If this is a news website, chances are majority is anonymous traffic. Utilizing loadbalancer and 5 apache servers
seems at a glance like not a proper usage of the resources at hand. For news websites we generally utilize
boost + nginx. Boost integrates with D6 a little better then Varnish does and works wonders with nginx static file
serving. Also it is easier to setup. On some websites where we utilize cheaper hardware we can easily pull
~2800/requests per sec for static content. This is on a single node. You may need to re-evaluate your strategy.

Boost integrates with Drupal

dalin's picture

Boost integrates with Drupal better then Varnish does...

I strongly disagree. Many of the sites that consult with us on performance that are running Boost are having severe issues during cache clearing. We get them switched over to Varnish and they see drastic improvements in scalability.

Also it is easier to setup.

Again I disagree. I'd say they require about the same amount of effort.

--


Dave Hansen-Lange
Director of Technical Strategy, Advomatic.com
Pronouns: he/him/his

Re: Boost integrates with Drupal

alexpavlovic's picture

@dalin,

I strongly disagree. Many of the sites that consult with us on performance that are running Boost are having severe issues during cache clearing. We get them switched over to Varnish and they see drastic improvements in scalability.

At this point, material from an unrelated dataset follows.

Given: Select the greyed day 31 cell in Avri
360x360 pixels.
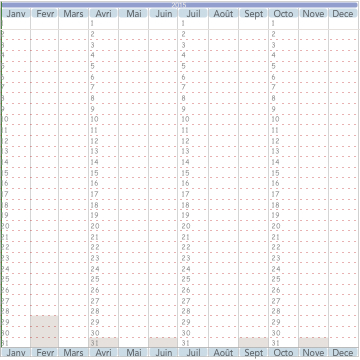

I actually edited my comment, before you commented, I realized I did not include D6. Please re-read. None of our setups experienced any cache clearing issues. I am not sure where or how you got these.
How did you measure these drastic improvements? Were these on D7 or D6?

Again I disagree. I'd say they require about the same amount of effort.

Not true, boost works out of the box on D6, and Varnish requires patching of core on D6. D7 or PressFlow is another story. @cola mentioned that they are using stock D6.
This is why I mentioned what I said above and it still holds.

Additionally if you read: http://drupal.org/project/varnish

"At the moment, using Varnish to any effect at all requires Drupal 7 or PressFlow."

Cheers.

Hi All, thx for all your

cola's picture

Hi All,

thx for all your answers!

we now do some tests with physical servers, if they are faster then VM, we think to change to physical.
right now we test pressflow (we use right now drupal 6). if we have no problems with our modules, then i think we change to pressflow and use also a master/slave DB.

how works varnish with logged in users?